Running through scenarios with reasonable adverse case outcomes may highlight where more or less financing is needed to service claims and maintain favorable loss ratios.
3. What specific implementation strategies will make your changes stick?
As with any enterprise-wide change, a detailed road map lays the groundwork for successful outcomes and can gain the confidence of stakeholders.
This stage identifies lines of insurance that could be moved into the captive or other coverages that would be more cost effective to insure through the traditional insurance market. Along with cyber and employee benefits, some of the most common risks to insure in captives include professional liability, auto liability, reputation, and business interruption.
Capital management strategies should also specify how surplus will be used going forward.
"There are several considerations in appropriately managing the capital and surplus levels over the life of a captive, including average cost of capital, retention levels, reinsurance use, and taxes, among others," said Karin Landry, managing partner, Spring Consulting Group. "A team of actuaries and consultants could review and develop strategy to address these."

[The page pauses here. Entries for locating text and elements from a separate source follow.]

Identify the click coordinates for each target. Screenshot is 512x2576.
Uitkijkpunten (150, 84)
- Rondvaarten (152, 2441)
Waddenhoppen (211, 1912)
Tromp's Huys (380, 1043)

4. Does your existing captive structure still work?
Captives have taken on a number of different forms since the captive concept initiated—single parent, group/association, cell captives, sponsored captives, noncontrolled foreign corporations, etc. The primary differences between these structures center on the way risk is shared among the parties involved and how the captive is financed and regulated.

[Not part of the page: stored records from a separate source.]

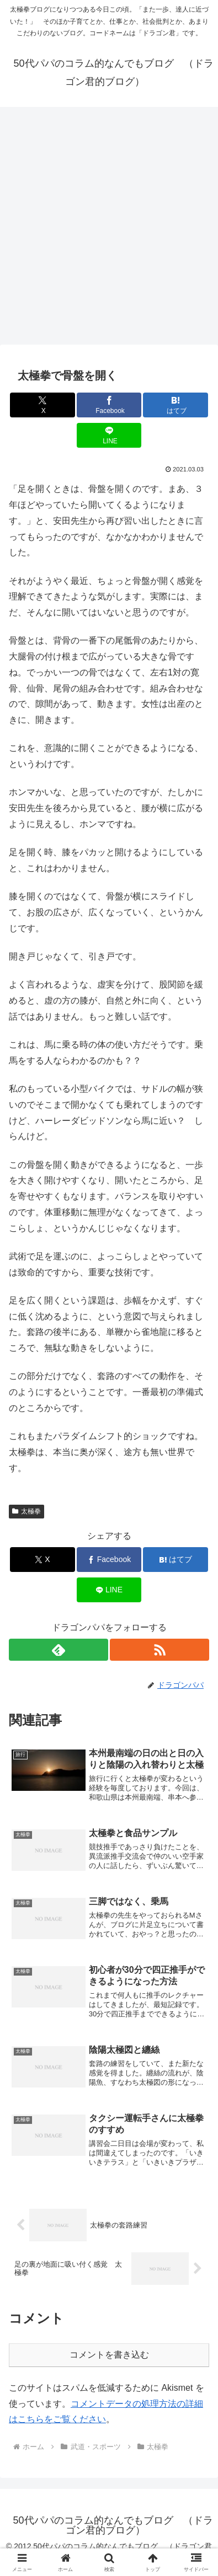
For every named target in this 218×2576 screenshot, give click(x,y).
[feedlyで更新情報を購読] (58, 1650)
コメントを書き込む (109, 2354)
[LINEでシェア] (109, 435)
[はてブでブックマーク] (175, 405)
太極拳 (26, 1511)
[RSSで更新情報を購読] (159, 1650)
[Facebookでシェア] (109, 405)
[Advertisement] (109, 229)
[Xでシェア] (42, 405)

Sponsored captives, for example, offer a way for companies to take advantage of the established infrastructure of a traditional insurer and avoid the up-front costs of forming a captive—though they are not accepted in all domiciles. Group captives allow companies with unrelated risks to spread out their exposure and reduce their total cost of risk but can present management challenges.

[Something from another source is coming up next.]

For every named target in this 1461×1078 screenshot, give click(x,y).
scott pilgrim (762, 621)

A captive's domicile, the scope of risk it seeks to cover, and the financial strength of its parent company all help to determine which structure will work best.
5. Does your captive account for recent case law and regulations?
The technology industry isn't the only one that is always changing. Laws, regulations, and court cases, especially lately, have an impact on captives and need to be considered as you are taking a fresh look at your strategy.
Federal tax changes continue to impact offshore domiciles differently than onshore, particularly in relation to parent-subsidiary consolidation.
There continues to be pressure on certain captive structures with hundreds of Tax Court cases pending, and the outcomes continue to provide guidance on qualifying and nonqualifying structures.
Domicile-related regulations are also changing. Is yours compliant with your current domicile, and have you looked at the new domiciles available? It is important to understand where the Dodd–Frank Wall Street Reform and Consumer Protection Act and state reforms intersect, specifically the self-procurement tax, to ensure the captive is appropriately aligned.
6. Are the changes having the effect they're supposed to?
Now there are newly identified opportunities for the captive, supported proposed changes with data and stakeholder feedback, and developed detailed and holistic plans to move forward. But you're not done.
The final step of any refeasibility study is to measure outcomes. Collect data again to see if newly established goals are being met and how the rest of the captive organization has been impacted.
A great deal of this stage relies on solid industry benchmarks against which to measure current and future captive performance. Furthermore, it's important that the optimization team takes this data and edits their implementation plan accordingly to keep captive performance on track, making actionable recommendations for staff to follow.
To Execute Your Plan, Turn to Expert Help
These findings should serve as a baseline for measurement going forward, but look for a team of experts ranging from employee benefits and risk management to actuarial services to walk through the steps and, ultimately, implementation. This is especially important as new risks continue to emerge and evolve; routine maintenance on a captive insurance company is important, just like it is on your car!